Só um sujeito embriagado de sono, que era o meu caso, acreditaria em tamanho disparate. Pulei de minha cama, levei um tombo espetacular, saltei desesperado e me pus a correr sob os gritos de “sai da frente!”.

Do lado de fora do alojamento, soubemos da verdadeira causa do estrondo. Eu, ridiculamente metido em minha ceroula (embora houvesse colega trajando samba-canção) e naquela camisa azul com as asas de ás no peito.

Aquele foi também um ano em que nosso sono da madrugada era sistematicamente interrompido com a entrada no alojamento de silhuetas furtivas retornando de incursões noturnas não autorizadas em áreas não recomendadas, ou seja, tudo aquilo que ao aluno soava como uma ordem: faça!
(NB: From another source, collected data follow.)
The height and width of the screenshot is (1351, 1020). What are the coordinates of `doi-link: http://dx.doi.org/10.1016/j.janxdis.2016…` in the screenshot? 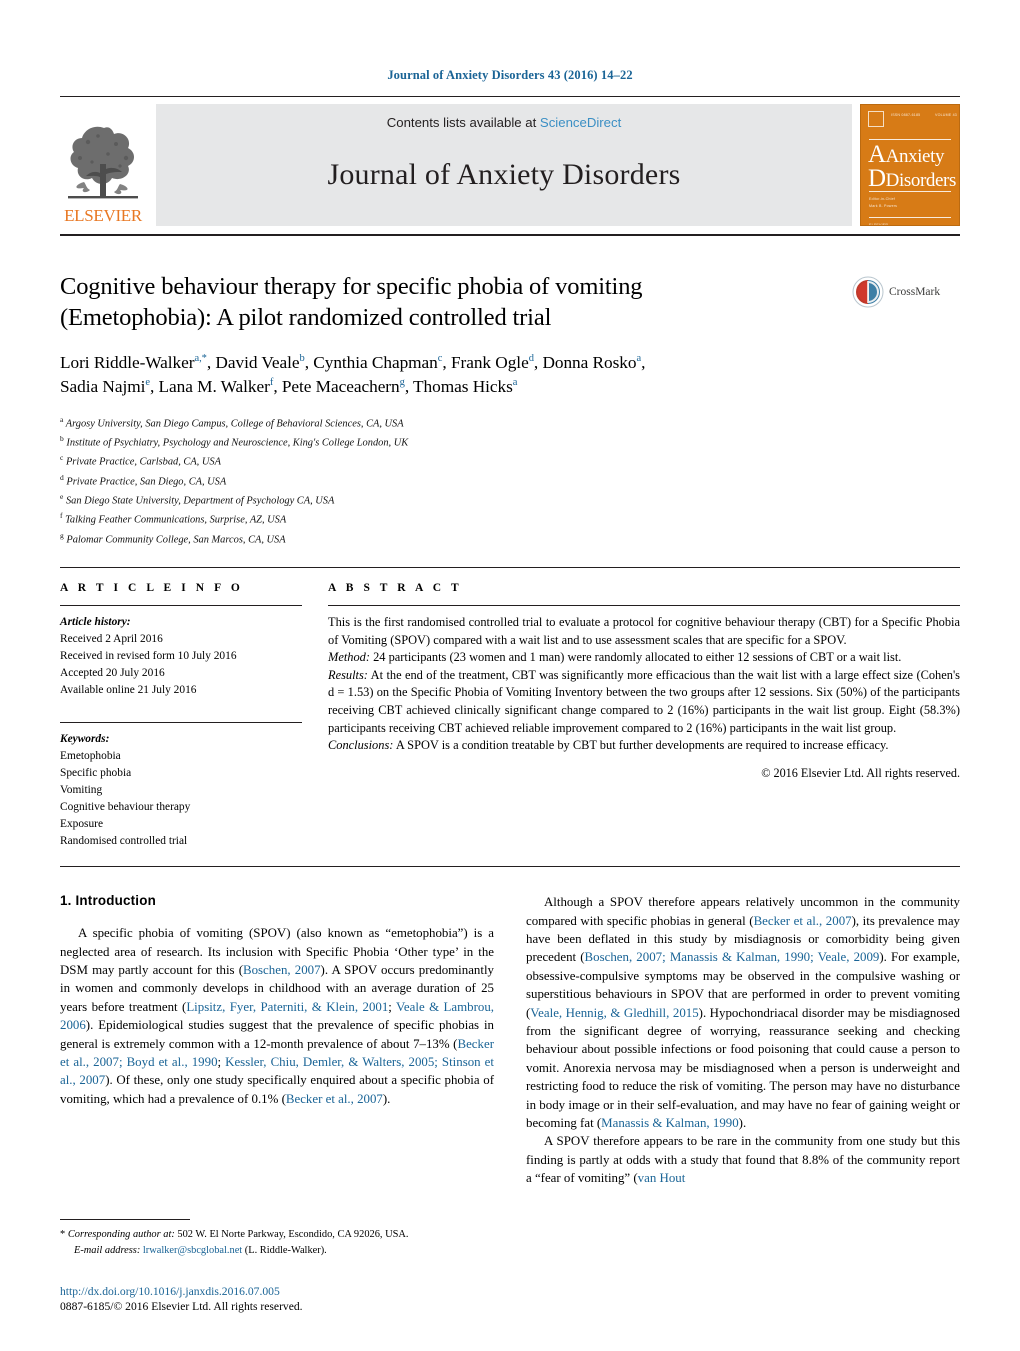 It's located at (285, 1292).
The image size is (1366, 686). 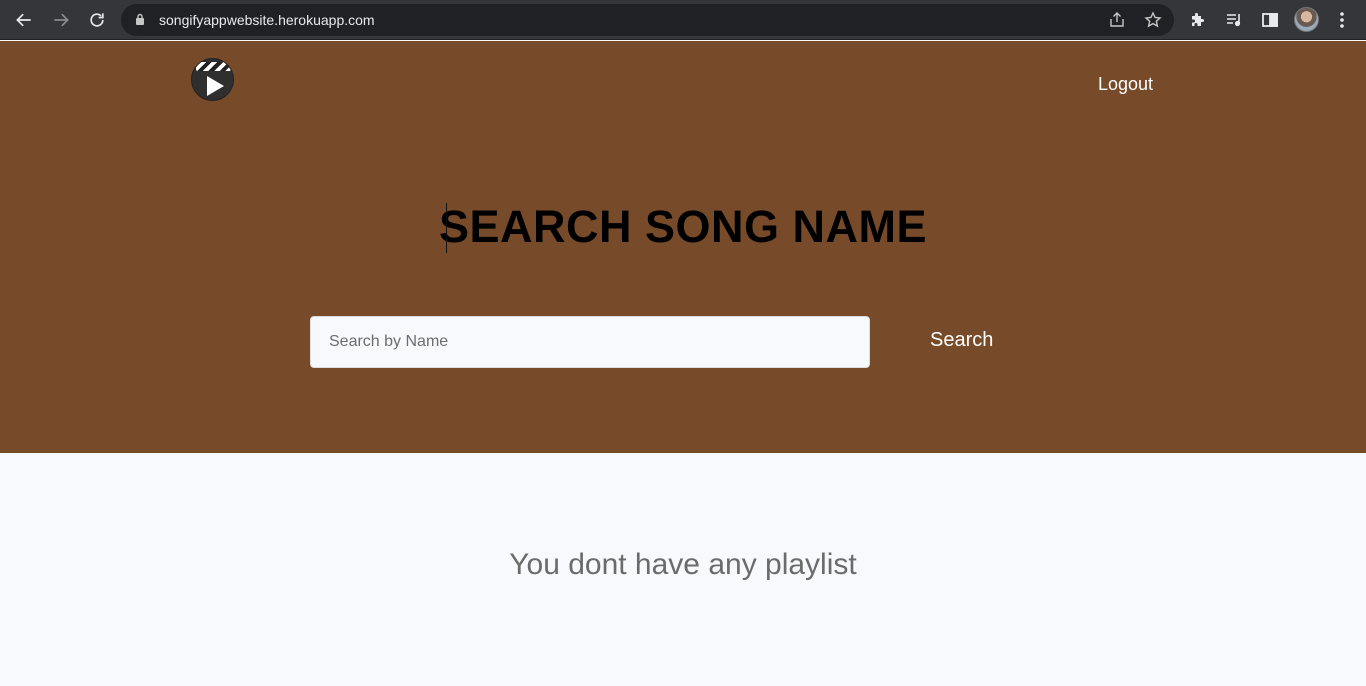 What do you see at coordinates (590, 342) in the screenshot?
I see `song-search-input` at bounding box center [590, 342].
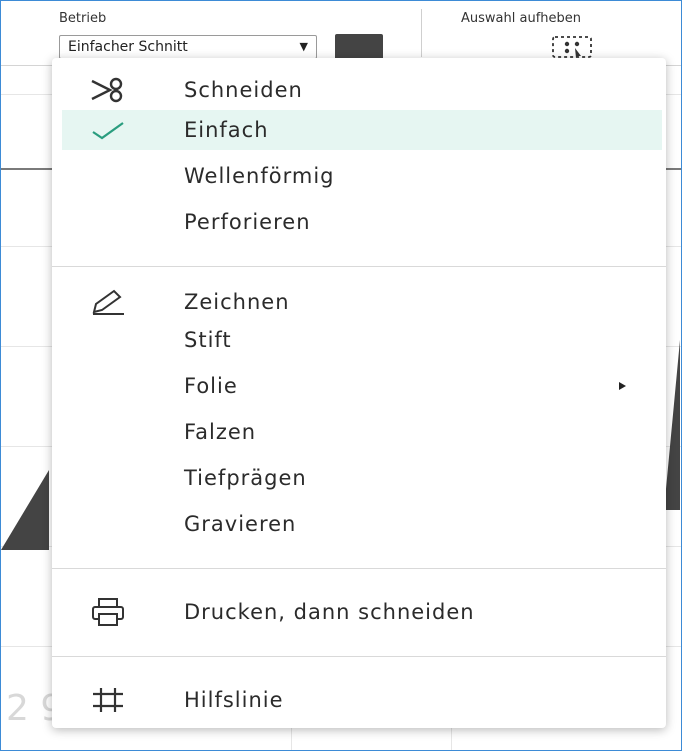  What do you see at coordinates (359, 700) in the screenshot?
I see `menu-item-guide-line: Hilfslinie` at bounding box center [359, 700].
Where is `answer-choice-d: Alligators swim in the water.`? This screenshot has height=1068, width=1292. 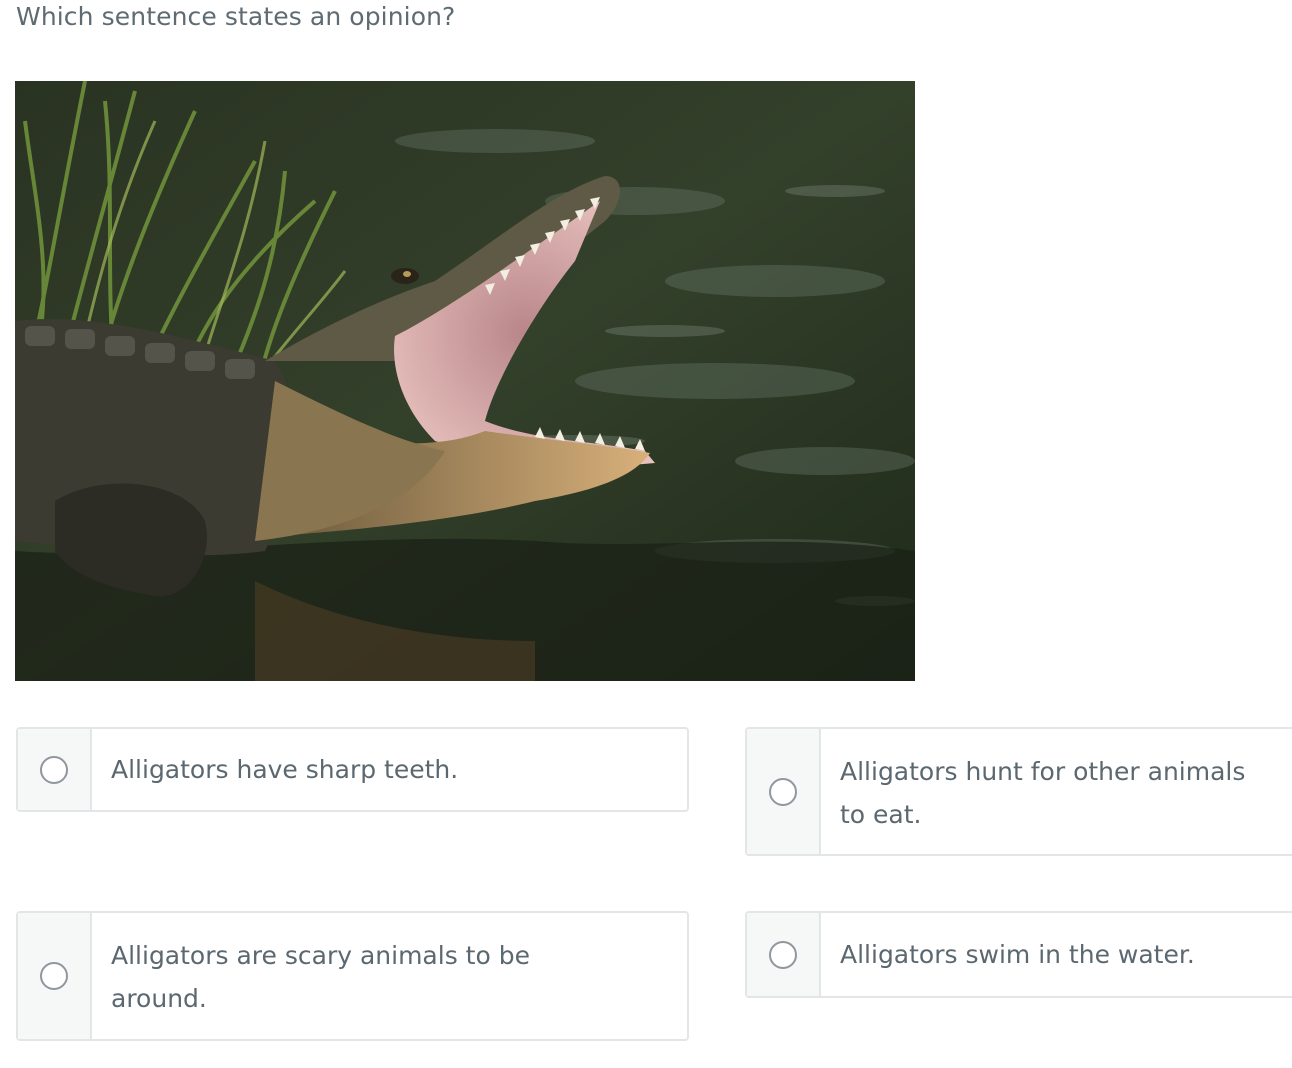
answer-choice-d: Alligators swim in the water. is located at coordinates (1018, 954).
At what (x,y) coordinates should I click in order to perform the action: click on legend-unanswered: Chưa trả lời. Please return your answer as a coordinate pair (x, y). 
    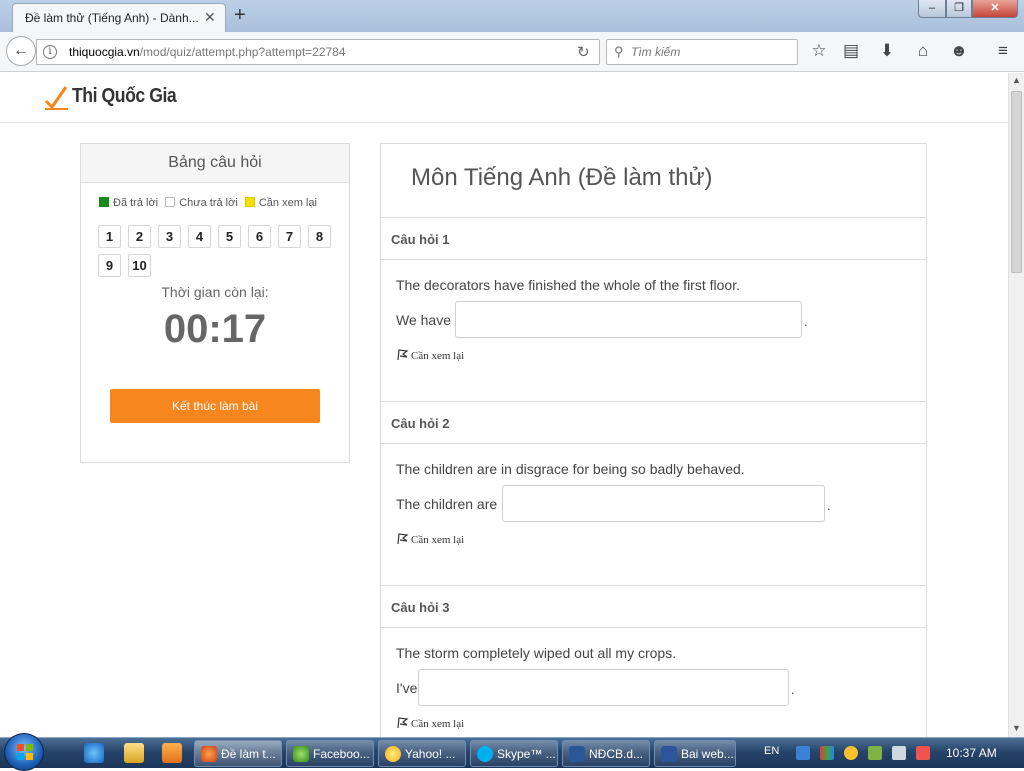
    Looking at the image, I should click on (202, 203).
Já 1972 foi um ano tranqüilo. Claro, se não computarmos um acidental disparo de fuzil, em plena madrugada, efetuado por um colega durante sua ronda. O não dito aluno (não dito até por ser desnecessário, uma vez que o incidente encontra-se registrado na monumental obra As Grandes Cagadas na EPCAR, 1970-1972, entediado com a mais completa falta do que fazer, além de empunhar sua arma para lá e para cá, usando sua imaginação (coisa que jamais faltou a um aluno), transformou as muitas árvores ali perto do H8 em uma multidão de ouvintes enlouquecidos, coisa de fazer inveja aos organizadores do Woodstock, e deu uma de Jimi Hendrix, fazendo o diabo com seu fuzil-guitarra, até dar um tiro, o que quase criou um novo capítulo nos livros de História intitulado o Levante de Barbacena.

Puxa, como era difícil dormir na Escola…à noite.